MetaMind acquired by Salesforce - brianchu
https://www.metamind.io/salesforce-acquisition
======
barneso
It's very hard to find a viable business model in machine learning or AI tools
and platforms at the moment: the size of the market is small, and most money
is being made by the end users. As a result companies who could get value from
AI want to own it themselves (to keep all of this money themselves).

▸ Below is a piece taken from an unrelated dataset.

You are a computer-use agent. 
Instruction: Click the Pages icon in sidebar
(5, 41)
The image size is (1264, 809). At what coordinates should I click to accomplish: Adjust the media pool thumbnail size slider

It's a
little bit like everyone wanting to own their own data center full of servers
in 1999; at some point it will seem silly, but it's hard to sell against
because it's accepted wisdom.

Doing services is a reasonable response to that market dynamic, although they
certainly had a product vision too.

Without knowing any of the details, I'd say they can be proud of what was
accomplished and how they managed their exit: 1\. From what I've heard, some
of the work they did in the medical domain really did help save lives or make
them better 2\. They probably returned the capital to their investors and kept
most of their employees 3\. They didn't get bought by a company that would be
horrible to work for or is in terminal decline

Credit where it's due: they entered a rough market and managed it well.

------
zeeshanm
I think it is mainly an acquahire.

Metamind was always a services company. I may be wrong but they don't seem to
have any product. They were going after contracts north of $250K for two month
projects.

May be there is not much dough in consulting market.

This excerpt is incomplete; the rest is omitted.